**ASSIGNMENT**
The required copy runs from the first line of the material through the line containing "Task: Like Louis's", exactly as written and without pictures.

**PROVIDED DATA**
○ ○ ○

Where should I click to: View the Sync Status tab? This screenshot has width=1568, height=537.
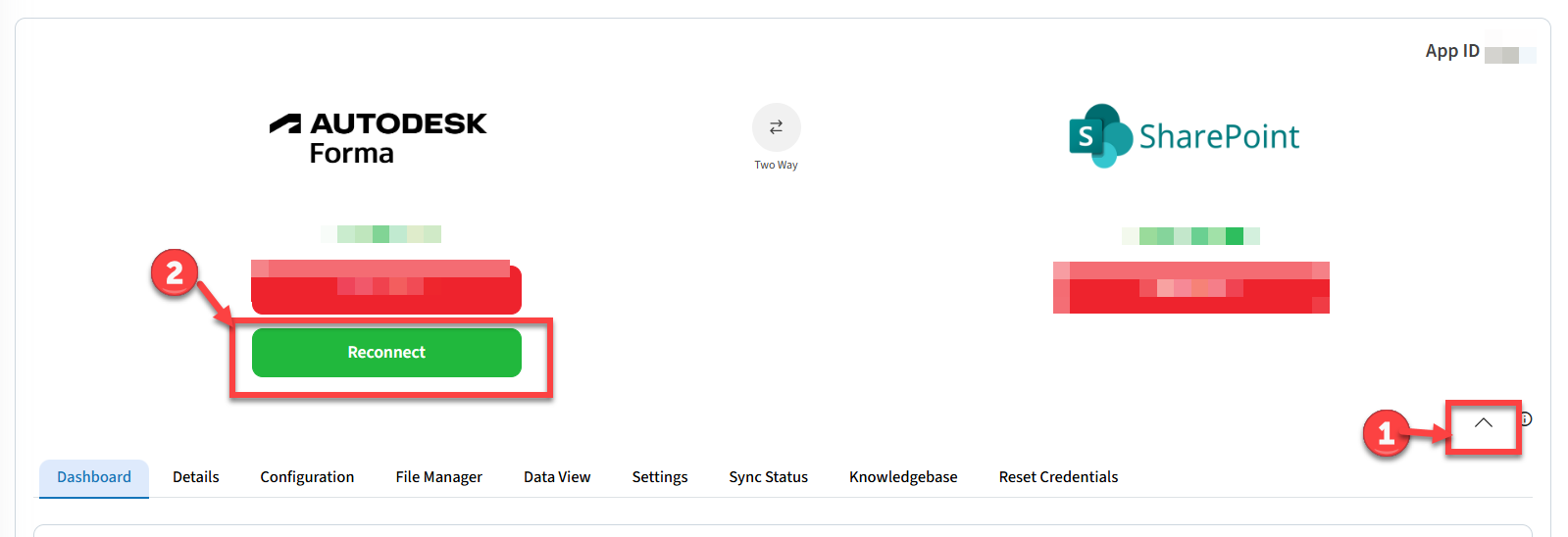pos(768,477)
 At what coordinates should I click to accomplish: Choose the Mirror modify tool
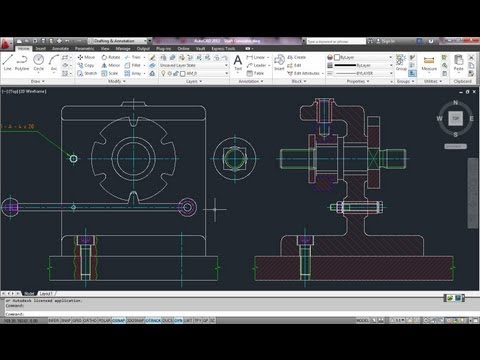click(x=111, y=65)
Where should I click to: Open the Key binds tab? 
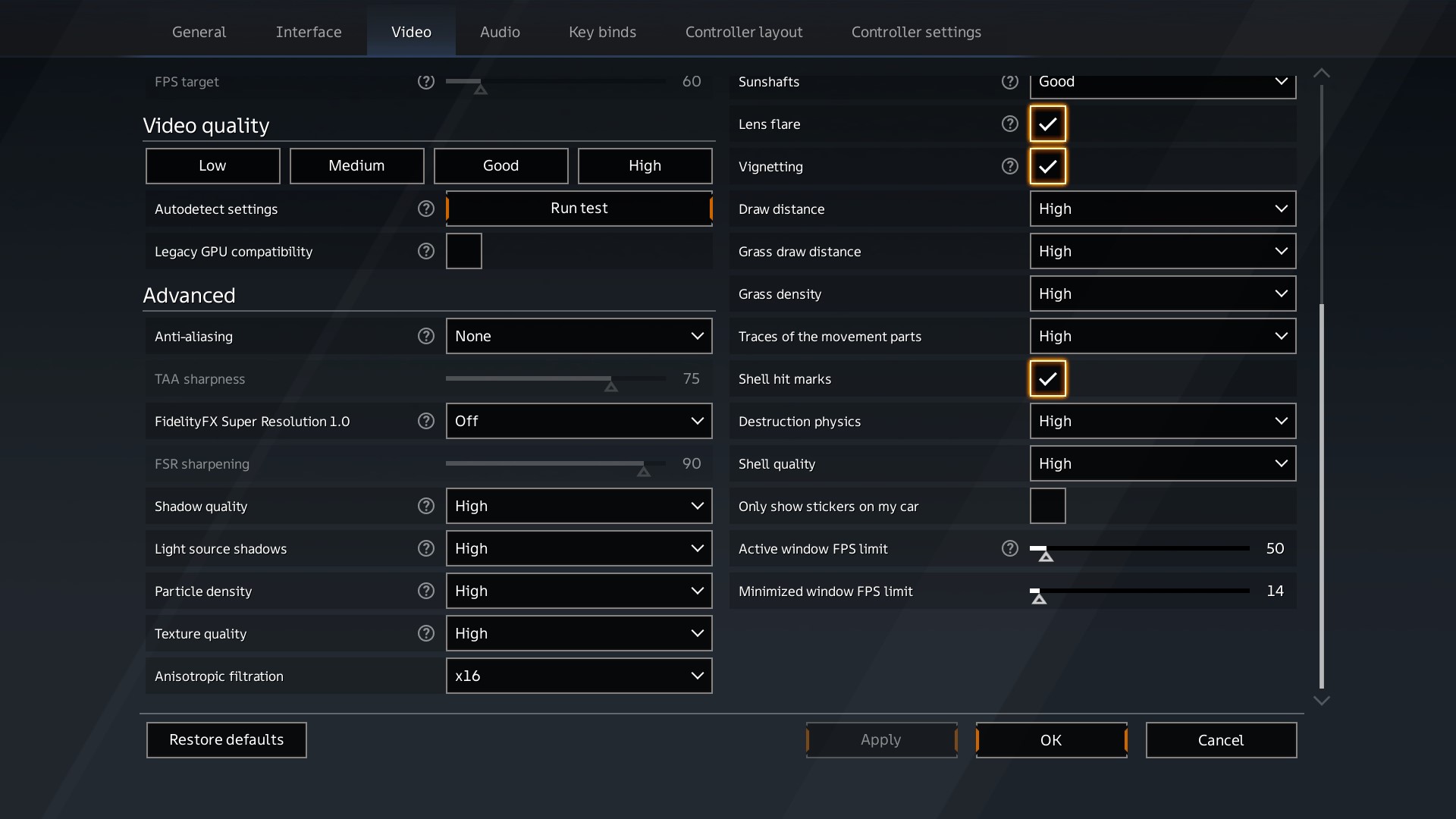coord(603,32)
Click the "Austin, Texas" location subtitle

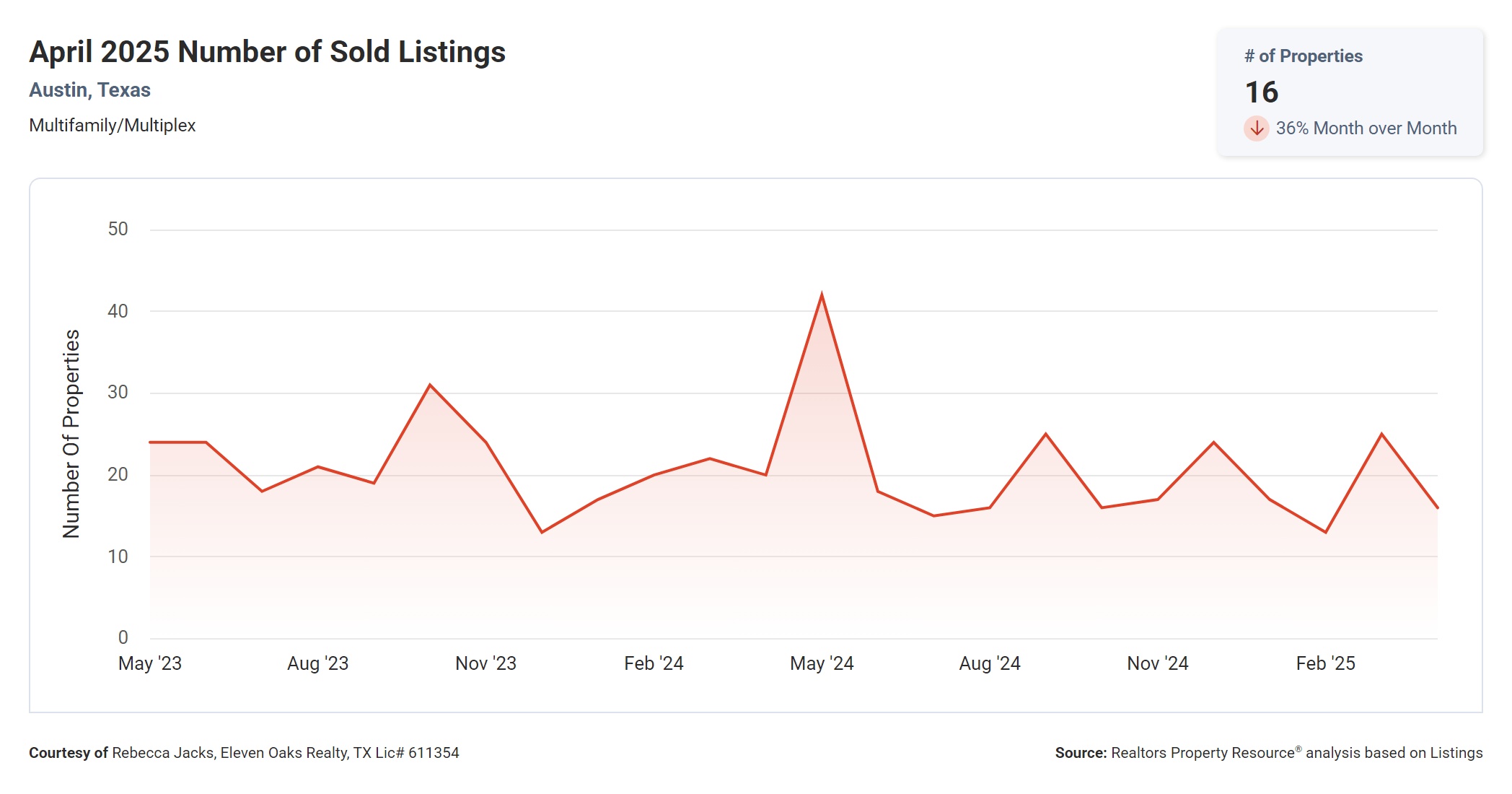(x=89, y=90)
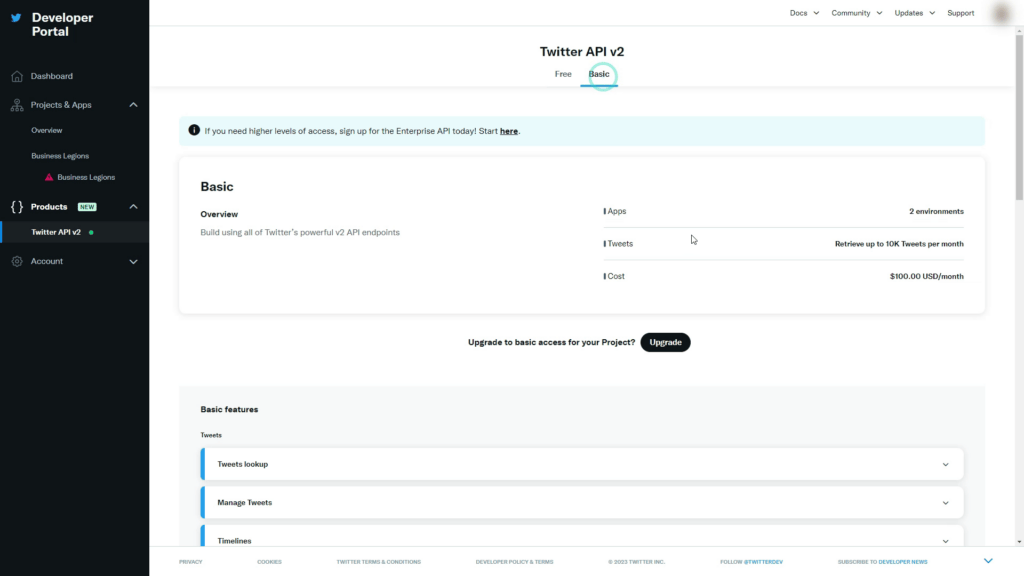
Task: Expand the Timelines feature section
Action: pos(945,540)
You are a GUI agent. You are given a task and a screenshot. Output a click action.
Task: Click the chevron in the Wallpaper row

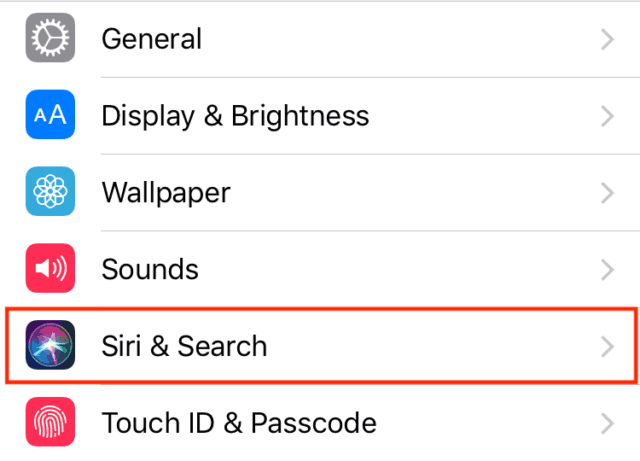click(606, 192)
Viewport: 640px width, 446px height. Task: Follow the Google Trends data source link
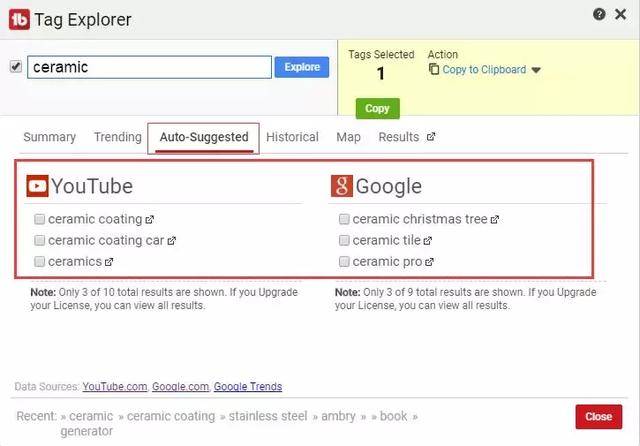248,386
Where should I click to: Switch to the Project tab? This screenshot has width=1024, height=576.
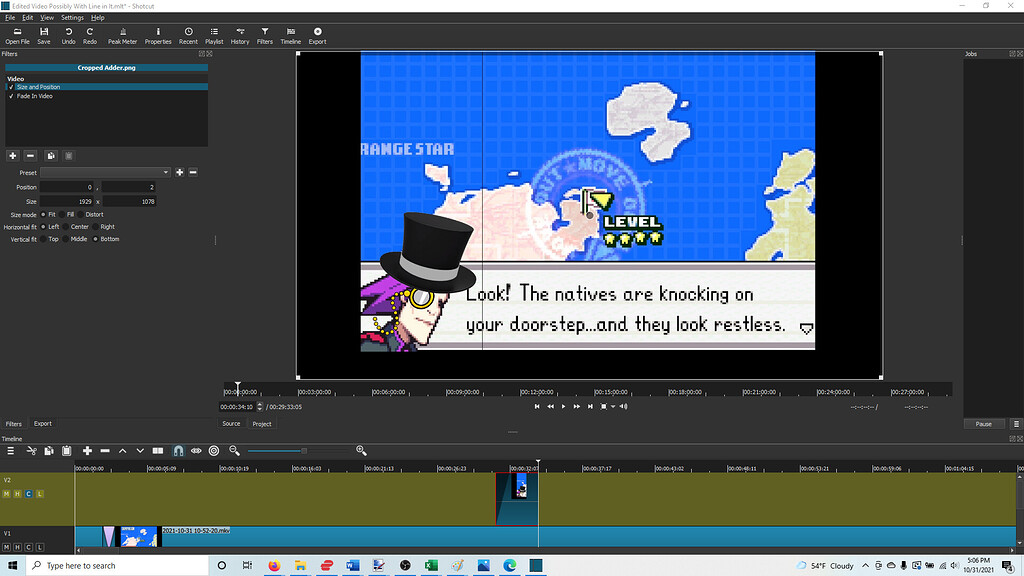[x=262, y=424]
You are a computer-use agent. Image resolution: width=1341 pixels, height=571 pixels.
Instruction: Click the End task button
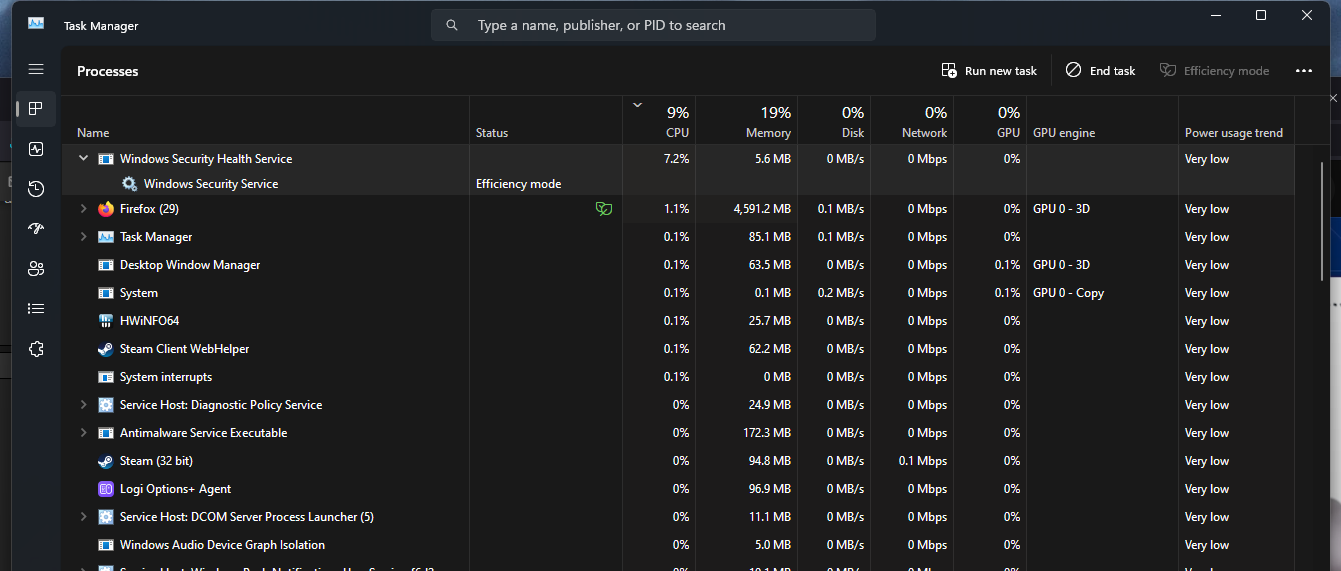[1100, 71]
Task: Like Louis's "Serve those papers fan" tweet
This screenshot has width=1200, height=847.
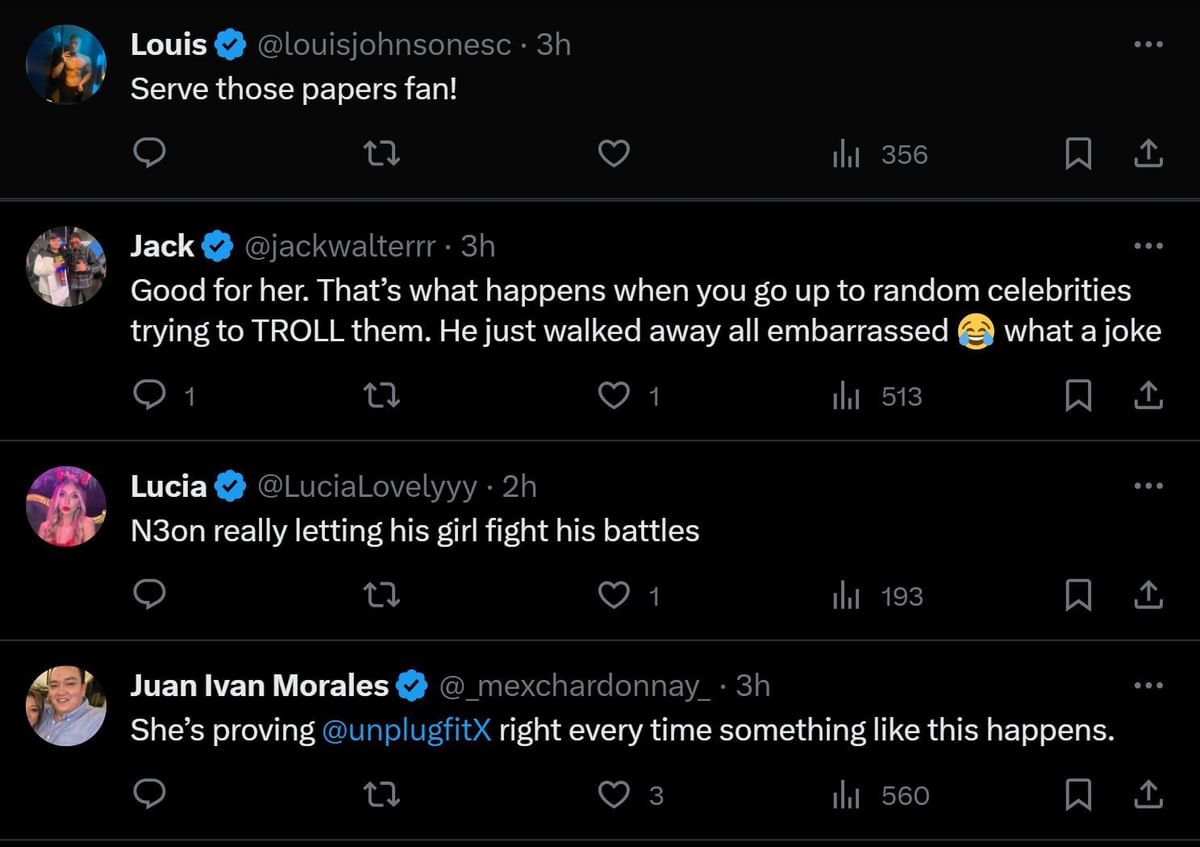Action: coord(613,154)
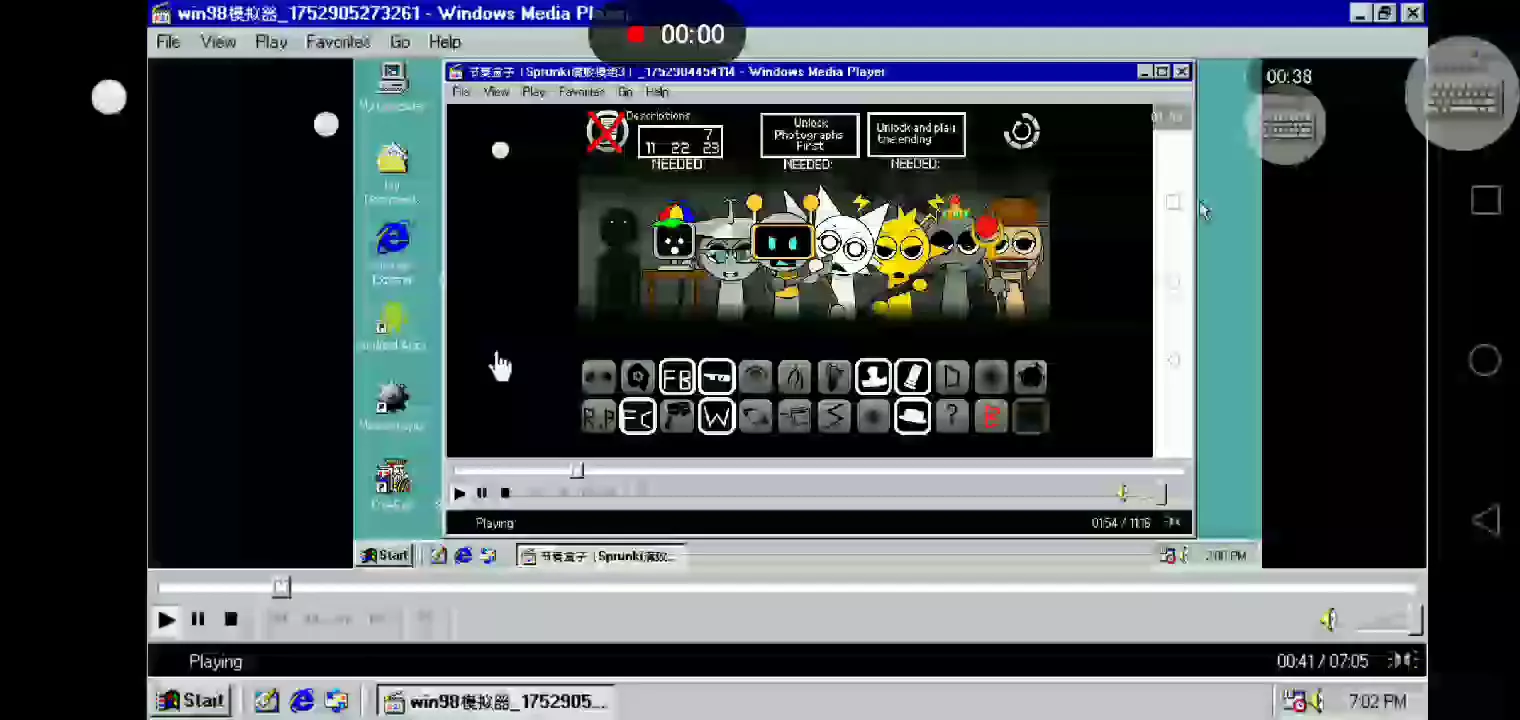The image size is (1520, 720).
Task: Stop playback in the outer media player
Action: tap(230, 620)

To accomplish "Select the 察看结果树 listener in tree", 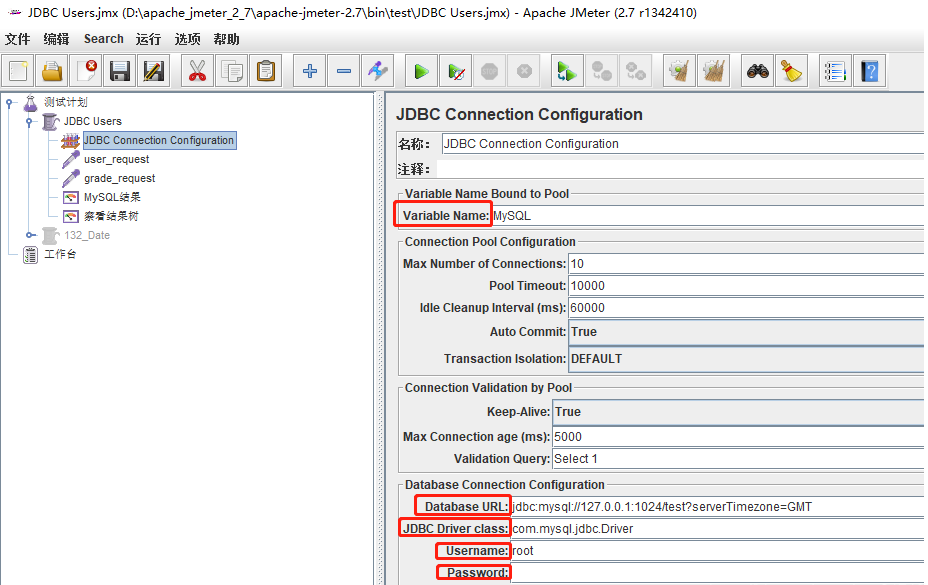I will pos(112,216).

○ ○ ○

**WRITTEN REPLY**
Where should I click to: View the Sync Status tab? This screenshot has width=1568, height=537.
pos(768,477)
 At what coordinates should I click to accomplish: Choose the Mirror modify tool
click(x=111, y=65)
Where should I click to: Open the Key binds tab? 
coord(603,32)
Click the "Austin, Texas" location subtitle

(x=89, y=90)
Task: Expand the Timelines feature section
Action: pos(945,540)
You are a GUI agent. You are given a task and a screenshot. Output a click action.
Task: Click the chevron in the Wallpaper row

click(606, 192)
Viewport: 640px width, 446px height. Task: Follow the Google Trends data source link
248,386
Where should I click to: Switch to the Project tab? This screenshot has width=1024, height=576.
[x=262, y=424]
You are a computer-use agent. Image resolution: width=1341 pixels, height=571 pixels.
Instruction: Click the End task button
[1100, 71]
Task: Like Louis's "Serve those papers fan" tweet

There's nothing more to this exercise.